Тра-та-та!.. Тра-та-та-та!..

Один из двоих побежал, не выпуская из рук деревянную колотушку и размахивая ею над головой, будто отбивался от пуль. Куда делся второй — не заметил.

Тра-та-та!.. Тра-та-та!

Убегающий упал, но, мгновенно вскочив и далеко отшвырнув колотушку, кинулся наутек, смешно загребая руками и валясь вперёд головой.

По тем, на понтоне, расстрелял в горячке весь диск, до последнего патрона — нажимал и нажимал на гашетку, покуда не раздался глухой щелчок.

Лежал обессиленный, перебарывая слабость, стараясь не шевелиться, чтобы не потревожить свирепую боль, которая оставляла его на короткое время, неизменно возвращалась к нему и набрасывалась с такой лютой жестокостью, что казалось — конец, жизнь навсегда покидает измученное тело, и вязкая толща небытия пеленает его по рукам и ногам, погружая в вечную тишину. С ним однажды случилось такое, когда, спасая провалившуюся под лед школьную подружку, едва при этом сам не погиб.

До него вдруг донесся утробный крик. Кричали неподалеку, с противоположного берега:

— Эрни, Эрни… Хильфе.
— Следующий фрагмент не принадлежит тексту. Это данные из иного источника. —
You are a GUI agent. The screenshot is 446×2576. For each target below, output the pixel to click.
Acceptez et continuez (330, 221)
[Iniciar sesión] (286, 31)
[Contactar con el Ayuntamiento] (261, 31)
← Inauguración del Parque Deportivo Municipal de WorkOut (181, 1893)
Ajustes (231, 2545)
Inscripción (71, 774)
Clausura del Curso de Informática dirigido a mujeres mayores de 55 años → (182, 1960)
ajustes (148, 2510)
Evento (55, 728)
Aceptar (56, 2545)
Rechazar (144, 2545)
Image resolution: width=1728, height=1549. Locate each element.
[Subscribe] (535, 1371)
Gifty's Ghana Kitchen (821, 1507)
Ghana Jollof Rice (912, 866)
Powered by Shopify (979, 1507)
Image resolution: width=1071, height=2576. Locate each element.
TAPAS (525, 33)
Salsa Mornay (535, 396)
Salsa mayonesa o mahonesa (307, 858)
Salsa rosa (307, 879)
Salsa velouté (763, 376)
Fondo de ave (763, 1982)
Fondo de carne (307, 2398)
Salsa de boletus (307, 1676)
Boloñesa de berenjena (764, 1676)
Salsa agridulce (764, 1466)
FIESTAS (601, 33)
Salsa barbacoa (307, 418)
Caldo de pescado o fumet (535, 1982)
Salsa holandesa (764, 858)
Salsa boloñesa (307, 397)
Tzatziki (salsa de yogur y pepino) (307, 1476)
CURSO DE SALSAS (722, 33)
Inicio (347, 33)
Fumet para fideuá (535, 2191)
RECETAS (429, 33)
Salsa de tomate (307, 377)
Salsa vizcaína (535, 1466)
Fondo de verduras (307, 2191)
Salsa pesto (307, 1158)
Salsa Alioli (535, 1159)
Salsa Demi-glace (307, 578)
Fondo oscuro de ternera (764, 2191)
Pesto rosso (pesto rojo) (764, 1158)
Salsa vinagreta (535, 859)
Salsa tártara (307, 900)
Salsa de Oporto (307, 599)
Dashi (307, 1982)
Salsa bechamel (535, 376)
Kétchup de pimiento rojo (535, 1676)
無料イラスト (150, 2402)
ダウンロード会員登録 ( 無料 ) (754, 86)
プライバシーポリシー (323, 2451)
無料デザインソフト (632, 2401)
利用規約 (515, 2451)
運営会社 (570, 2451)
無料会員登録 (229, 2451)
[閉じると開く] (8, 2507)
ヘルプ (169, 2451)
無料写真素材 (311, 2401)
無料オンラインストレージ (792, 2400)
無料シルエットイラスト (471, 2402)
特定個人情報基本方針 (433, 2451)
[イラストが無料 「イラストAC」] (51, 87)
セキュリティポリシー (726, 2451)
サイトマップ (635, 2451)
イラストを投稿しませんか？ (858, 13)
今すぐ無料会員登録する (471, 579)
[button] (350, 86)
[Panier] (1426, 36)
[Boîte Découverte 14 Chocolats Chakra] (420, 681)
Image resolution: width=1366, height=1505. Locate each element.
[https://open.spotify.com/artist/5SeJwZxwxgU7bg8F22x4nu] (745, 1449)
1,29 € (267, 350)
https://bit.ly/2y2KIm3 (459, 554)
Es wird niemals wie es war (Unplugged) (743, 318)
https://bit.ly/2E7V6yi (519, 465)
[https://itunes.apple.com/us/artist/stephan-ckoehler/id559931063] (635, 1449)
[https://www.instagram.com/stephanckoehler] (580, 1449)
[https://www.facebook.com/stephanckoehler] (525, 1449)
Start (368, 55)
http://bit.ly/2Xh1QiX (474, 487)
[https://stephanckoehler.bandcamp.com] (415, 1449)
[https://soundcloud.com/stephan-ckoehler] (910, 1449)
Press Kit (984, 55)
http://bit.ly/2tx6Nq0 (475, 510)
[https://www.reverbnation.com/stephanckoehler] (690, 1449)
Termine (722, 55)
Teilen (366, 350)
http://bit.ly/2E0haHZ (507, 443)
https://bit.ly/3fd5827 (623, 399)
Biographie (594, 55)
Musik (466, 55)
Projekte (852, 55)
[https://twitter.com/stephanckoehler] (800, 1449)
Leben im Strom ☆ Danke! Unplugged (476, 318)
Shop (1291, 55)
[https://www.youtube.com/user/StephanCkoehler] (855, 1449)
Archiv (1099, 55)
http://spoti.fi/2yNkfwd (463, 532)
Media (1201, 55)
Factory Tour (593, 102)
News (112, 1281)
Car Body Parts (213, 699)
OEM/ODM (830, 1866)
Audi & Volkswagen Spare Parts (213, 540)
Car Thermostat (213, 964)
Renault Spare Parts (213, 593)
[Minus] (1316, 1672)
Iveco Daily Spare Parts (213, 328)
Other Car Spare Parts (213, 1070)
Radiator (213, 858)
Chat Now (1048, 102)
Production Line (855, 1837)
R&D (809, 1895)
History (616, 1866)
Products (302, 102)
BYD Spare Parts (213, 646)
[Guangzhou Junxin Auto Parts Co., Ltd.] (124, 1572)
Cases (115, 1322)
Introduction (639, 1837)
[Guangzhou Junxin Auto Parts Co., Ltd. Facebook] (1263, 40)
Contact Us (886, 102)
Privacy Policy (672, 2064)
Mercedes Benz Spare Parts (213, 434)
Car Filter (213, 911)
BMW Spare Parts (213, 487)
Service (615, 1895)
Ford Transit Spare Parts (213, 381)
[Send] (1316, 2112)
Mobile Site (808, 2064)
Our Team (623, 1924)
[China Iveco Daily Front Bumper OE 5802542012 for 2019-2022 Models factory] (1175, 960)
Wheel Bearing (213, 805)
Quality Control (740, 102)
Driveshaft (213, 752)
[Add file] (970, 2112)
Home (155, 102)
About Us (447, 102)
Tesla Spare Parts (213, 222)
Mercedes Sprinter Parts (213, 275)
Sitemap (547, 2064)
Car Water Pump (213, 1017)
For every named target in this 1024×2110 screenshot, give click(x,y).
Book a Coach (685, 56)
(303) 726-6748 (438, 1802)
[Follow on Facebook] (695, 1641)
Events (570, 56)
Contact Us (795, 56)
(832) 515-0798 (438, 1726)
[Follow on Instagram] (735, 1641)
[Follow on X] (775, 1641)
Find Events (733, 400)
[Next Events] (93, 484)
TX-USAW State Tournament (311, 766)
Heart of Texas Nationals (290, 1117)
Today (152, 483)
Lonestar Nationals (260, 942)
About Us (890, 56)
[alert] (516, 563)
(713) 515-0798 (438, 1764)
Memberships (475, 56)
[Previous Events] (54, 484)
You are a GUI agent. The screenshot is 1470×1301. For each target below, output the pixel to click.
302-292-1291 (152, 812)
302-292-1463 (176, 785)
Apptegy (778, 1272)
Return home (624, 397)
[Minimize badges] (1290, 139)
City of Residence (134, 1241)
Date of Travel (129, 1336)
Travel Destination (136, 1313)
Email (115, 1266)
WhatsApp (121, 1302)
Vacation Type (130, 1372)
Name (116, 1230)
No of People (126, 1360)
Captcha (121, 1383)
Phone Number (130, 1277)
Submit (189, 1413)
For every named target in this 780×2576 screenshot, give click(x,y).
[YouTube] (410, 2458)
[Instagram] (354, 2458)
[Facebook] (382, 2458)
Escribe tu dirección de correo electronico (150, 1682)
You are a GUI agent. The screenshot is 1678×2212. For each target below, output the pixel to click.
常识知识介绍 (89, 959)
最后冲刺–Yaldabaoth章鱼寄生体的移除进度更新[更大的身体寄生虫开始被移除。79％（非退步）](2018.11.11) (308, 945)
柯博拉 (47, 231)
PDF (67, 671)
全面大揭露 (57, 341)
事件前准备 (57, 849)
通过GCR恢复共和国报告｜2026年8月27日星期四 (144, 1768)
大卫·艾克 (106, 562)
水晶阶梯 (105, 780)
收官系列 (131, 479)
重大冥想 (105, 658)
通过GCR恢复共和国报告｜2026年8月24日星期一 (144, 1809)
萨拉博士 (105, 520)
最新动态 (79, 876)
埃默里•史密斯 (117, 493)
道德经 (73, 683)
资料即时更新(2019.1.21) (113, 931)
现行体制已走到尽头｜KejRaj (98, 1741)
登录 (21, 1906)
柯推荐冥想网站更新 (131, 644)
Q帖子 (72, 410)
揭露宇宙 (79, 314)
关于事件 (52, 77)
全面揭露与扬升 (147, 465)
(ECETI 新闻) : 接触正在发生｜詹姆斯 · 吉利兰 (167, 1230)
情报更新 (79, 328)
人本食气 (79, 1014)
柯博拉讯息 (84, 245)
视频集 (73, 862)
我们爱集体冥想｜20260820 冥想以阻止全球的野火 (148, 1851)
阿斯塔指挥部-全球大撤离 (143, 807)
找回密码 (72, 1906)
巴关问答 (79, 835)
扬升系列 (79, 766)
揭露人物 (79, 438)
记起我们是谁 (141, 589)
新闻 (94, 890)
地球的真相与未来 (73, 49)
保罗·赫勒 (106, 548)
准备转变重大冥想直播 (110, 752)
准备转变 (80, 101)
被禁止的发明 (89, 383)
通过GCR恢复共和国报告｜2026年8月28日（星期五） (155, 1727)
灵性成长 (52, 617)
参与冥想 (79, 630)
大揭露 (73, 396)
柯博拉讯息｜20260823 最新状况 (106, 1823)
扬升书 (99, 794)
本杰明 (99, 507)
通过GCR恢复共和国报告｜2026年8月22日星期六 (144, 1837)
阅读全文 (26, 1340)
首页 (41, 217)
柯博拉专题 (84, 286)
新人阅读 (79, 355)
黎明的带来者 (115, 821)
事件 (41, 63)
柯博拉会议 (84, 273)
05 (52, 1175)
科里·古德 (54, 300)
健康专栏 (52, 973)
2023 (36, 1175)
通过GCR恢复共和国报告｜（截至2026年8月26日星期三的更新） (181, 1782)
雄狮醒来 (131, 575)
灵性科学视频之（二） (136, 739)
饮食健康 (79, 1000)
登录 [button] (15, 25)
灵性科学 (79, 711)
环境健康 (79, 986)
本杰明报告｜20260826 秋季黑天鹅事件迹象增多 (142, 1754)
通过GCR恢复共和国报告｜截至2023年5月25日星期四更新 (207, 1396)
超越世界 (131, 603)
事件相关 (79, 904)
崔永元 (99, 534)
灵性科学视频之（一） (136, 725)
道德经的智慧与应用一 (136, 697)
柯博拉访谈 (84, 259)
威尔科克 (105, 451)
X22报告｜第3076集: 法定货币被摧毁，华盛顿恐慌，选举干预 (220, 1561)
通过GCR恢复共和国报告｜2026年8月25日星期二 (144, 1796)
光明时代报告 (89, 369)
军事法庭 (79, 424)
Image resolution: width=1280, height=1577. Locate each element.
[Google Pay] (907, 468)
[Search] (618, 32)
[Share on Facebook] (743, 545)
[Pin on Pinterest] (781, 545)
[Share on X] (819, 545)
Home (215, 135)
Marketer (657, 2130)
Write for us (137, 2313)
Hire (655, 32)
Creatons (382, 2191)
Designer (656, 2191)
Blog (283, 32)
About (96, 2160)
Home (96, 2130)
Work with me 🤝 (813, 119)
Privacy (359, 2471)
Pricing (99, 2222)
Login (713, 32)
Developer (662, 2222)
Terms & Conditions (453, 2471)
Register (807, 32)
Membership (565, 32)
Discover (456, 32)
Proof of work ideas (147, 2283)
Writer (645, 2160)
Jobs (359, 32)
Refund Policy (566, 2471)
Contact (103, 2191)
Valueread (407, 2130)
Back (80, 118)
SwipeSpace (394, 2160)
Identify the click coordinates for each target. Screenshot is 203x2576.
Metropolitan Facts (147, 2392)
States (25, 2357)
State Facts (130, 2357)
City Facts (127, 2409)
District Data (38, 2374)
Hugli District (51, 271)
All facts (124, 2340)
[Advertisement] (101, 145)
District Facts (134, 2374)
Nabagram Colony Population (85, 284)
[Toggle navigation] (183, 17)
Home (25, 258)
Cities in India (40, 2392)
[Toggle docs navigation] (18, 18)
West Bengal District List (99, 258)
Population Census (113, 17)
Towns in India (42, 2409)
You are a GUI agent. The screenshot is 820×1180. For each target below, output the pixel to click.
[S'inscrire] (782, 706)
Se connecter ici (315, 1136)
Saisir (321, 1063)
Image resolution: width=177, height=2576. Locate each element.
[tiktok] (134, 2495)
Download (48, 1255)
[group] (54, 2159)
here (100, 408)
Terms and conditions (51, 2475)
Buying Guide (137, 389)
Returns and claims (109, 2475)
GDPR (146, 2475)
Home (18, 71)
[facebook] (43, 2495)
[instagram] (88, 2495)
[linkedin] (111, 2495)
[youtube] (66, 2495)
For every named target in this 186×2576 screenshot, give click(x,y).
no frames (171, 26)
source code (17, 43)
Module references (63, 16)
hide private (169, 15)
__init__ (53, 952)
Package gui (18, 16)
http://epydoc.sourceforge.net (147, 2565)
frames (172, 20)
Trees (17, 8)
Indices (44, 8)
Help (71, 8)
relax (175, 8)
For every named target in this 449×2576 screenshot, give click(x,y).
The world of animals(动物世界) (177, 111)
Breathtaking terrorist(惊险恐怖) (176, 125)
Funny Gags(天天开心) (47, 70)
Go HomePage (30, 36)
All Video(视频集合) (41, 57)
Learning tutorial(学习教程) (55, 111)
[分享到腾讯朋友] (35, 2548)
Их штэрбе, Эрнест. Майн гот, их ферблюте[10].

Улыбнулся, разобрав каждое слово — не зря, выходит, прилежно учил немецкий в школе и в педучилище.

Чужая боль и чужой крик о помощи душу не тронули, они были ему безразличны. Но при всем равнодушии, с каким слух внимал мольбам раненого врага на той стороне, не вызывая ни радости, ни печали, крик возвратил в реальный мир звуков, без которых он оказывался по ту сторону жизни.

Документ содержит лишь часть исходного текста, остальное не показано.